And even with all that, they still produce garbage way too often. If we continue the "car" analogy, the car would crash randomly sometimes when you leave the driveway, and sometimes it would just drive into the house. So you add all kinds of fancy bumpers to the car and guard rails to the roads, and the car still runs off the road way too often.

mgaunard 315 days ago

Except we should aim to reduce the boilerplate through good design, instead of creating more of it on an industrial scale.

patrickmay 314 days ago

I regret that I have but one upvote to give to this comment.
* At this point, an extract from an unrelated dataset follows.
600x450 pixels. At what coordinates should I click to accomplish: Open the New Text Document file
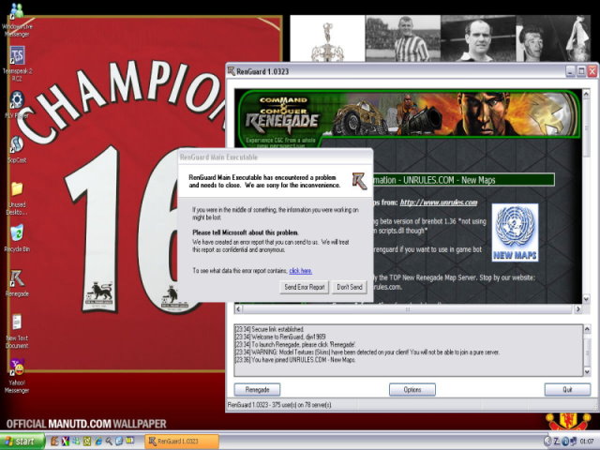[16, 323]

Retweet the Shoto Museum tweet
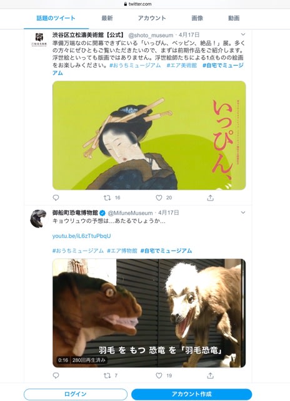point(107,197)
Every time someone says "LLMs are good at boilerplate" my immediate response is "Why haven't you abstracted away the boilerplate?"

exe34 315 days ago

what we should and what we are forced to do are very different things. if I can get a machine to do the stuff I hate dealing with, I'll take it every time.

mgaunard 315 days ago

who's going to be held accountable when the boilerplate fails? the AI?

danielbln 314 days ago

The buck stops with the engineer, always. AI or no AI.

mgaunard 314 days ago

I've seen juniors send AI code for review, when I comment on weird things within it, it's just "I don't know, the AI did that"

exe34 315 days ago

no, I'm testing it the same way I test my own code!

oneneptune 315 days ago

yolo merging into prod on a friday afternoon?

skydhash 315 days ago

It's like the xkcd on automation

https://xkcd.com/1205/

After a while, it just make sense to redesign the boilerplate and build some abstraction instead. Duplicated logic and data is hard to change and fix. The frustration is a clear signal to take a step back and take an holistic view of the system.

gibbitz 310 days ago

And this is a great example of something I rarely see LLMs doing. I think we're approaching a point where we will use LLMs to manage code the way we use React to manage the DOM. You need an update to a feature? The LLM will just recode it wholesale. All of the problems we have in software development will dissolve in mountains of disposable code. I could see enterprise systems being replaced hourly for security reasons. Less chance of abusing a vulnerability if it only exists for an hour to find and exploit. Since the popularity of LLMs proves that as a society we've stopped caring about quality, I have a hard time seeing any other future.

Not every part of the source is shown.